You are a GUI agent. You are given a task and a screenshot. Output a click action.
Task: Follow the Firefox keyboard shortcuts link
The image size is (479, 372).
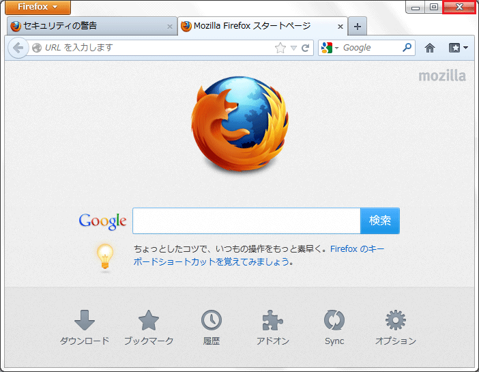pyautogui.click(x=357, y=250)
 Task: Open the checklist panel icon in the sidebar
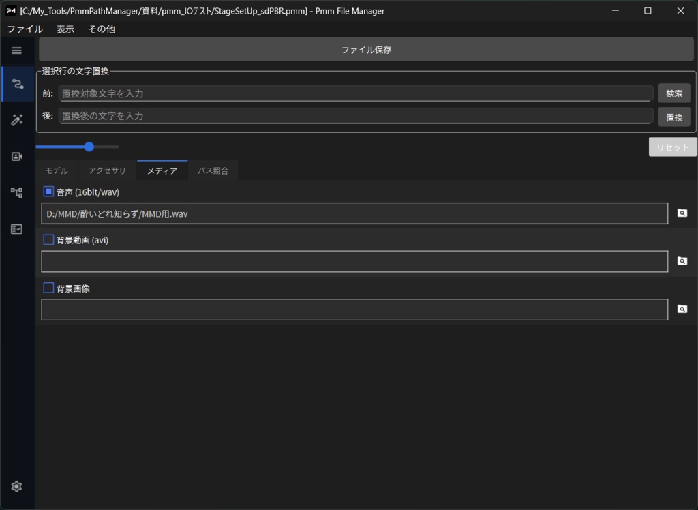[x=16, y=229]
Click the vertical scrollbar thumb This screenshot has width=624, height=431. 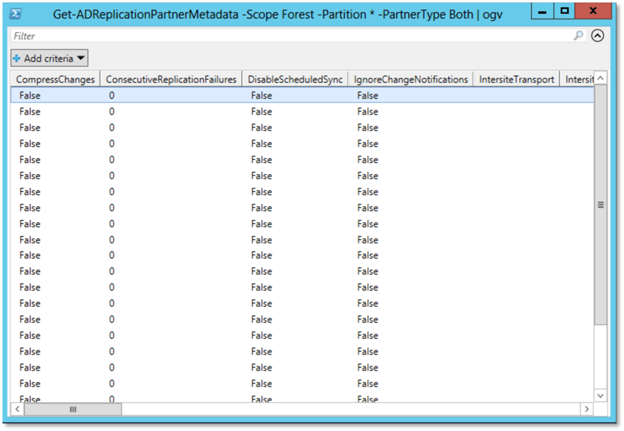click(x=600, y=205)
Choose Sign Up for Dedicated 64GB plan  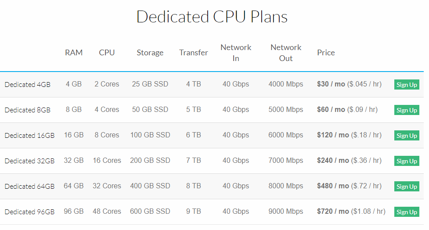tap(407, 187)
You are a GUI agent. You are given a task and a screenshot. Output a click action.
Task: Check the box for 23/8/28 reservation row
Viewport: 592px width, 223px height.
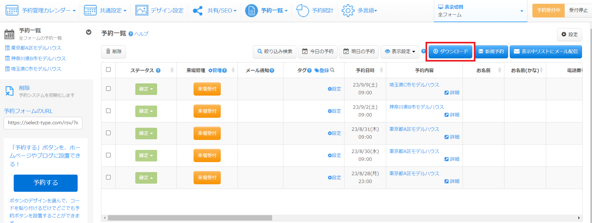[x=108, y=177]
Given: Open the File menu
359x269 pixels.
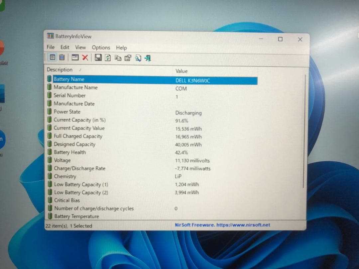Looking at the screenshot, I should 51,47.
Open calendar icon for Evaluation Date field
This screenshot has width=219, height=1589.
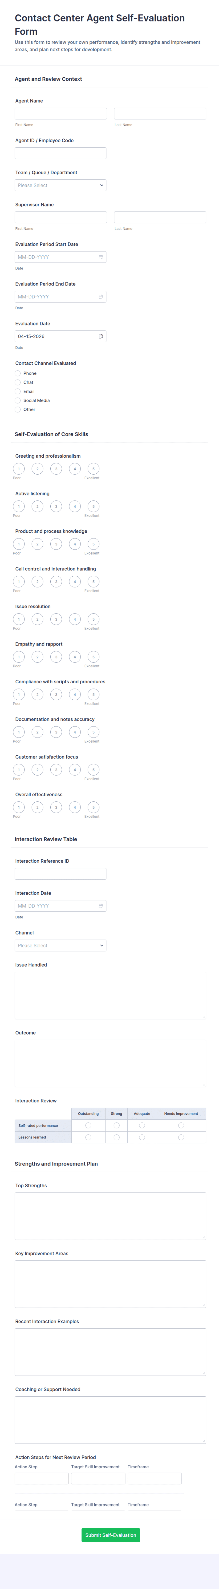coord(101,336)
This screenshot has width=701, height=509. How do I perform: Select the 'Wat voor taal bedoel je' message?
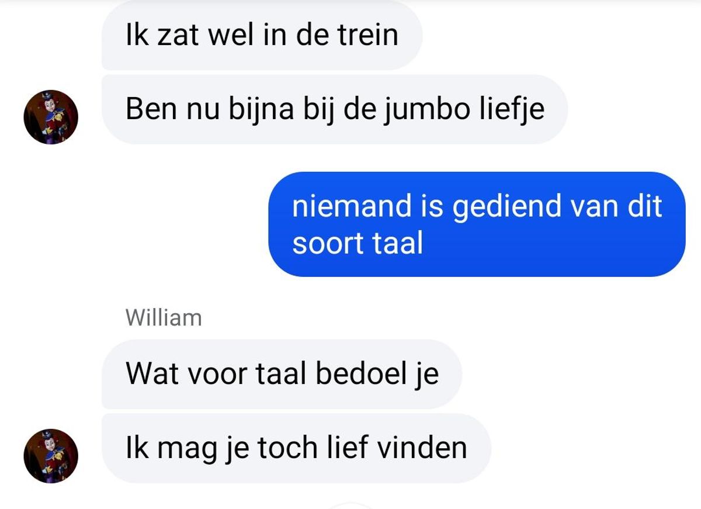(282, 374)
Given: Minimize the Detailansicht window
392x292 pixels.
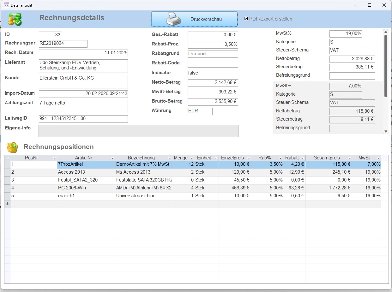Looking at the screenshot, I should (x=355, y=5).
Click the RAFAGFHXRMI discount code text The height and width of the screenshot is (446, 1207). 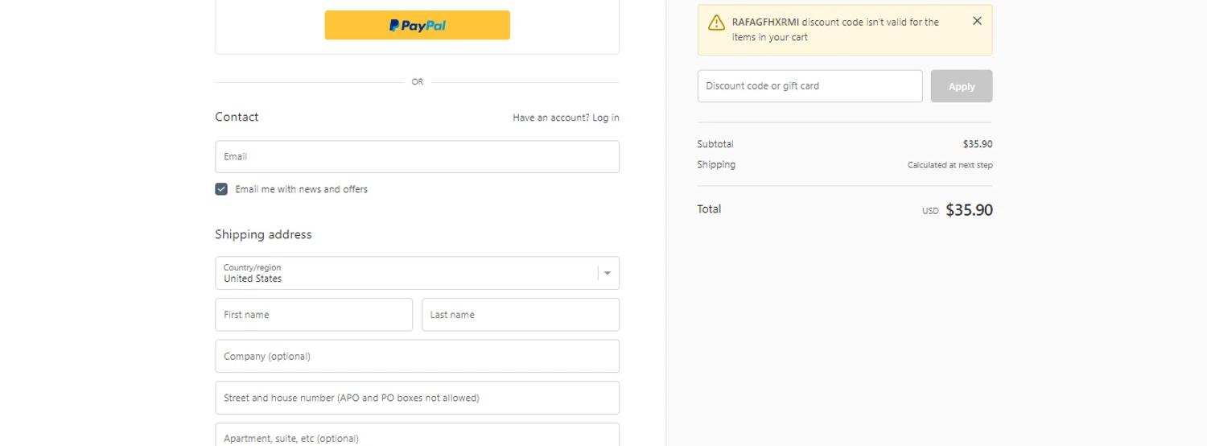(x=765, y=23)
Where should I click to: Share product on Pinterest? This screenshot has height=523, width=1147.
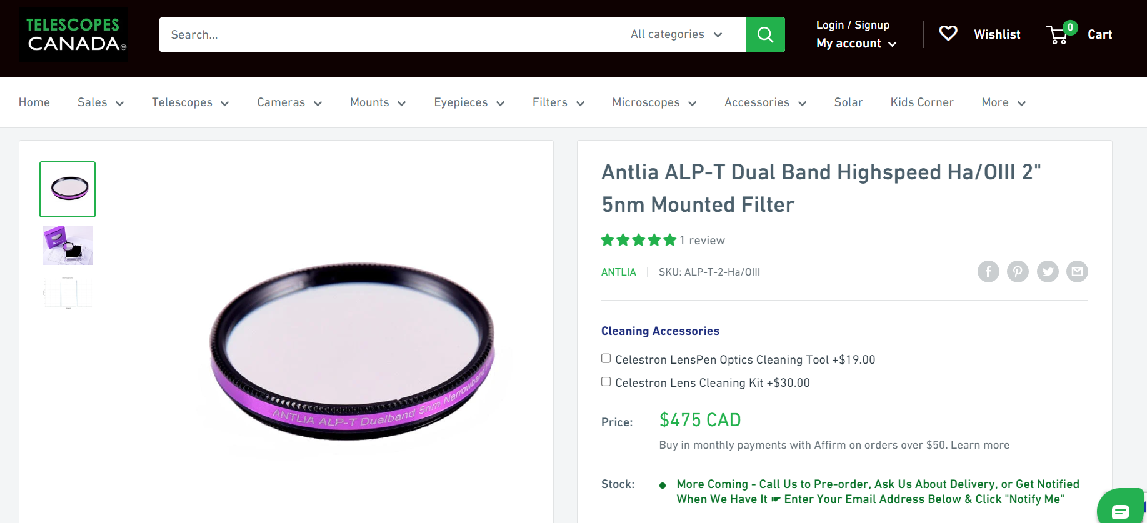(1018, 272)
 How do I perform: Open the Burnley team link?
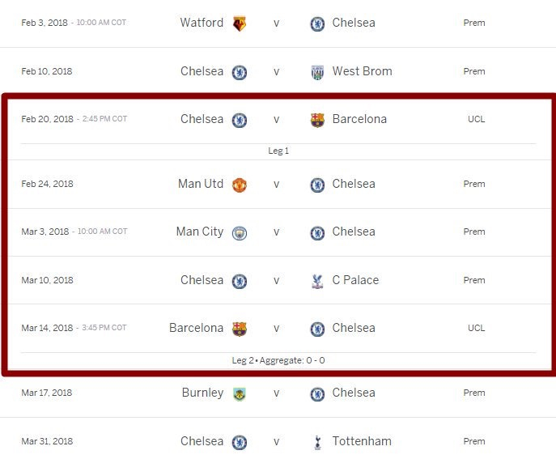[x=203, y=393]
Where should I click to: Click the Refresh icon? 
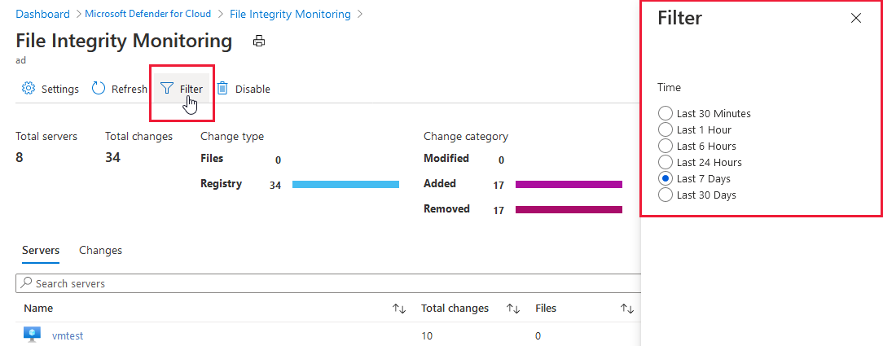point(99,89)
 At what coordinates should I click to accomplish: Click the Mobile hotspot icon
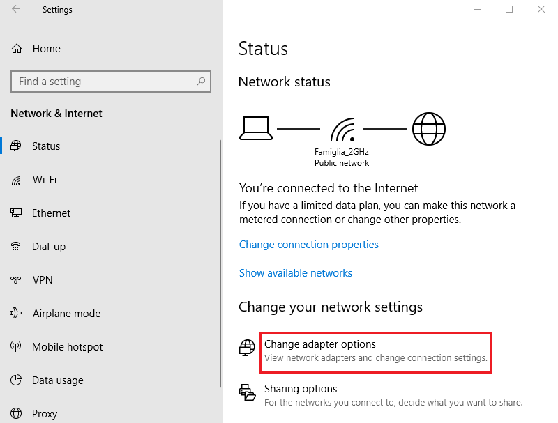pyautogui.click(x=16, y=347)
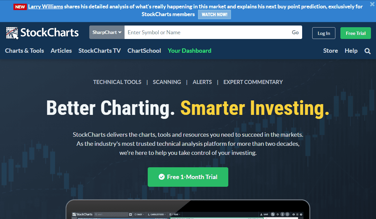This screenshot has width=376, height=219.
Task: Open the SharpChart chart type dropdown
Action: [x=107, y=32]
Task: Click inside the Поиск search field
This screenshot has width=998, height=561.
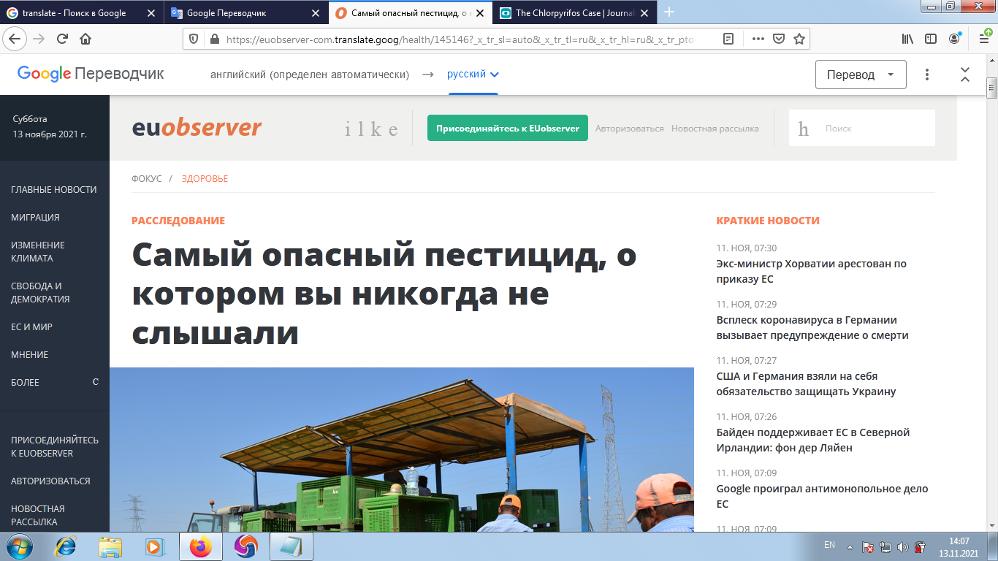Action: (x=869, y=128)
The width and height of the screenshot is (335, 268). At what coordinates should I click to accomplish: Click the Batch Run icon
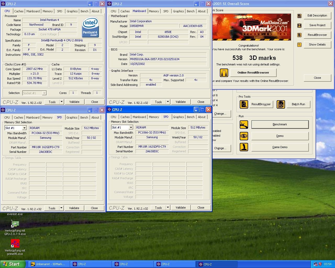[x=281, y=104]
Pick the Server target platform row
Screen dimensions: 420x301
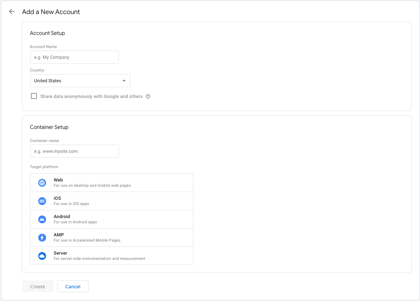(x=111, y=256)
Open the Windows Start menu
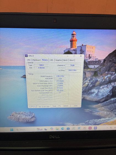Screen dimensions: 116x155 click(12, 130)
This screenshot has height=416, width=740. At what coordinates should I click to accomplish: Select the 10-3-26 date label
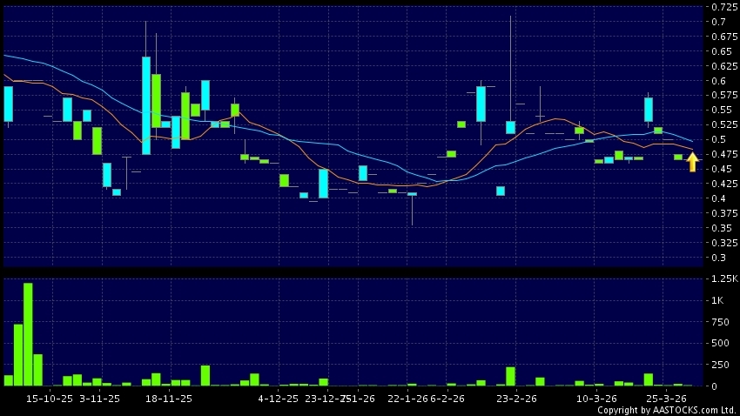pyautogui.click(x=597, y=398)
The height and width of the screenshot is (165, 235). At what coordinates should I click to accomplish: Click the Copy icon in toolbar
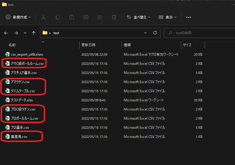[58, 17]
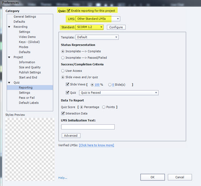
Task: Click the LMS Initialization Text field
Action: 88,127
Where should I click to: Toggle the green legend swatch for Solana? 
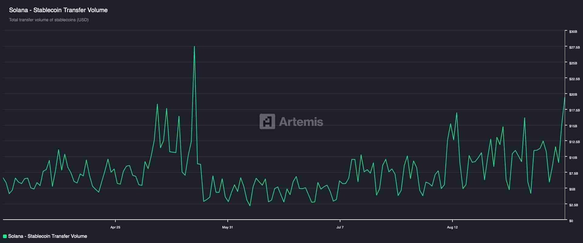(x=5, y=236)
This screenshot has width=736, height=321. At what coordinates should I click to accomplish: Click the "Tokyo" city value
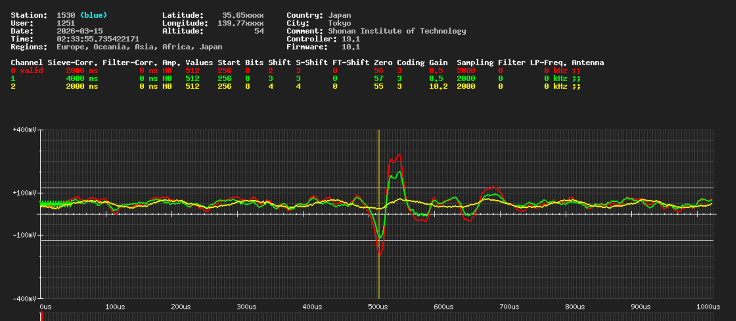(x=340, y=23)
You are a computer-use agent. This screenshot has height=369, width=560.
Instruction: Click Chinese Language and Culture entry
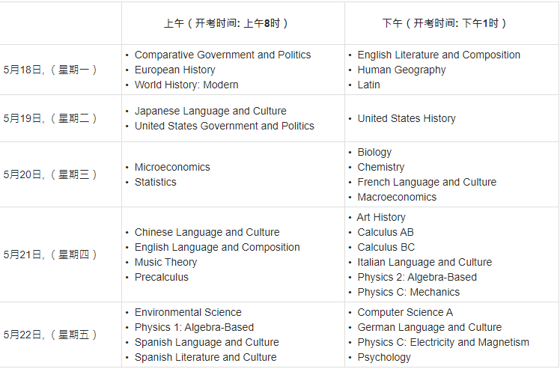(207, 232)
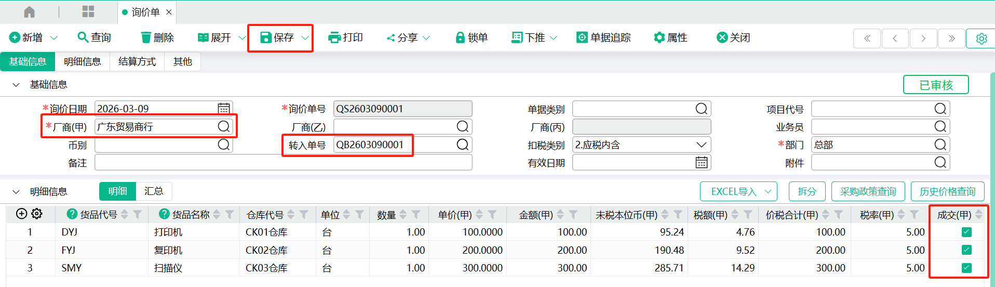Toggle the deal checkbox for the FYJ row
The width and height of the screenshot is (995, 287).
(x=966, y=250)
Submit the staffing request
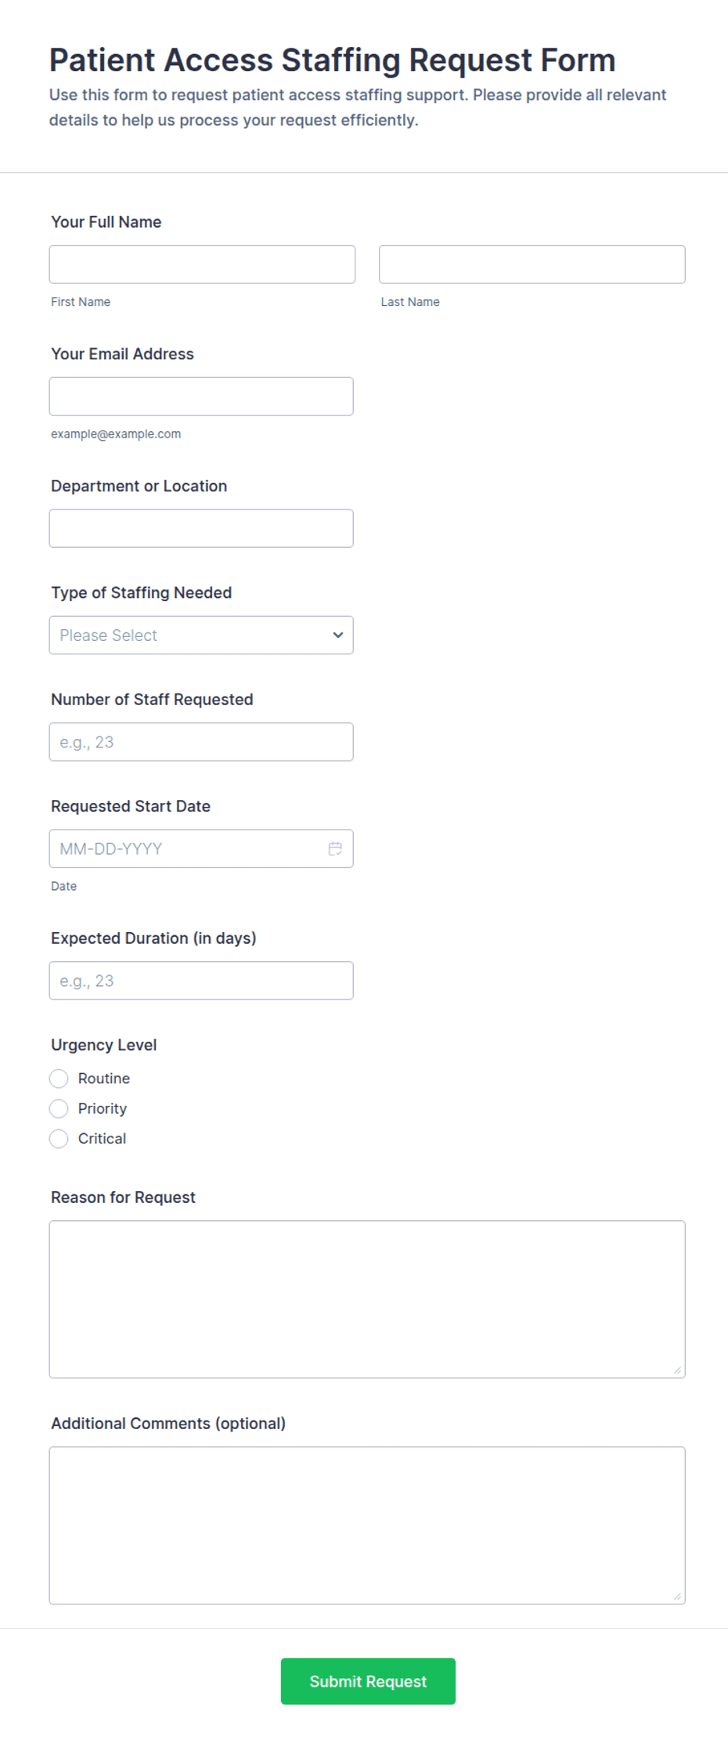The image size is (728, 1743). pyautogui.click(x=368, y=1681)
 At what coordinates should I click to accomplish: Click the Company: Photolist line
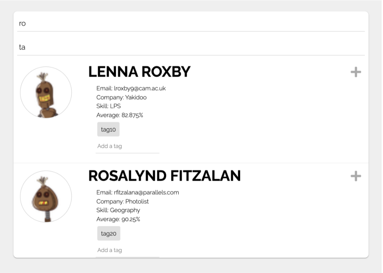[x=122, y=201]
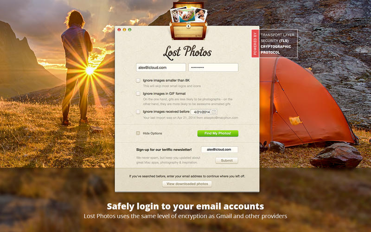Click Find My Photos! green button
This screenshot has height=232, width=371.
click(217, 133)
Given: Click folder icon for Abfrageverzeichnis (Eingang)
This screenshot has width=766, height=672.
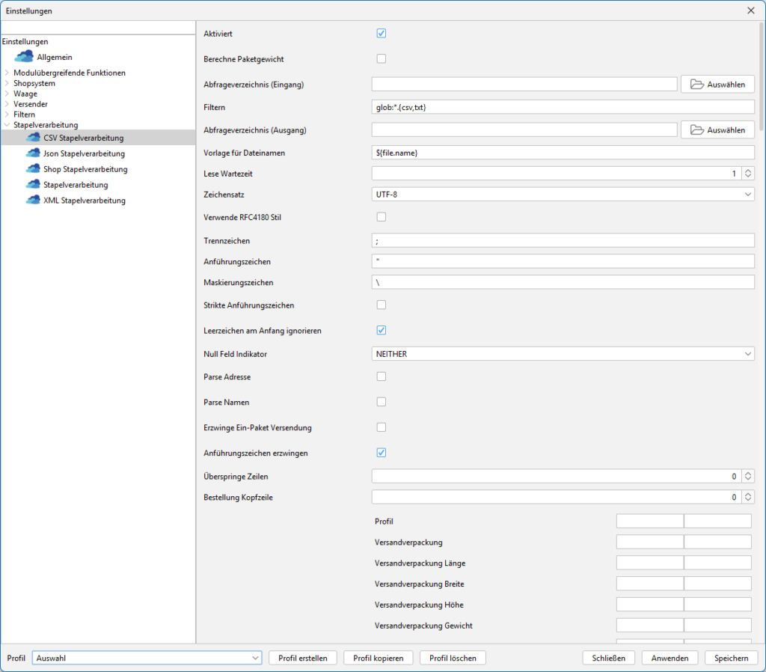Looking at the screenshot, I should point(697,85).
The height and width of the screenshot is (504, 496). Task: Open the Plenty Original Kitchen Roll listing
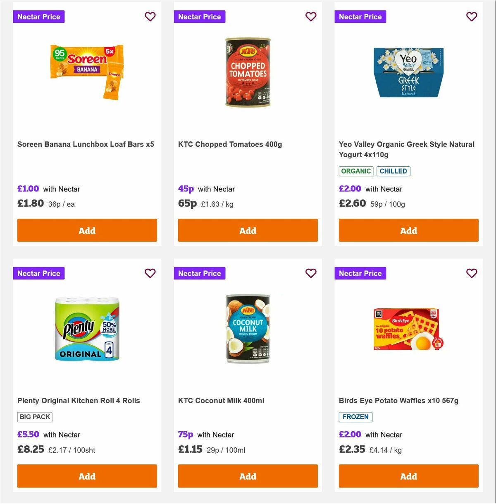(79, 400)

▶ [Exercise brief]
Restate, word for word, each line from the one with "Where should I click to: Toggle" to the end of the entries, both included, and keep every picture out.

▶ [Result]
Where should I click to: Toggle the green legend swatch for Solana? 
(x=5, y=236)
This screenshot has width=736, height=321. At what coordinates should I click to accomplish: Click the "Tokyo" city value
(x=340, y=23)
You are a computer-use agent. This screenshot has height=369, width=560.
Instruction: Click Chinese Language and Culture entry
(207, 232)
Toggle the deal checkbox for the FYJ row
The width and height of the screenshot is (995, 287).
(x=966, y=250)
Submit the staffing request
The image size is (728, 1743). pyautogui.click(x=368, y=1681)
 At what coordinates should I click to accomplish: Click the Company: Photolist line
[x=122, y=201]
Click Find My Photos! green button
This screenshot has height=232, width=371.
click(217, 133)
Given: Click folder icon for Abfrageverzeichnis (Eingang)
This screenshot has width=766, height=672.
Looking at the screenshot, I should point(697,85).
The height and width of the screenshot is (504, 496). Task: Open the Plenty Original Kitchen Roll listing
(79, 400)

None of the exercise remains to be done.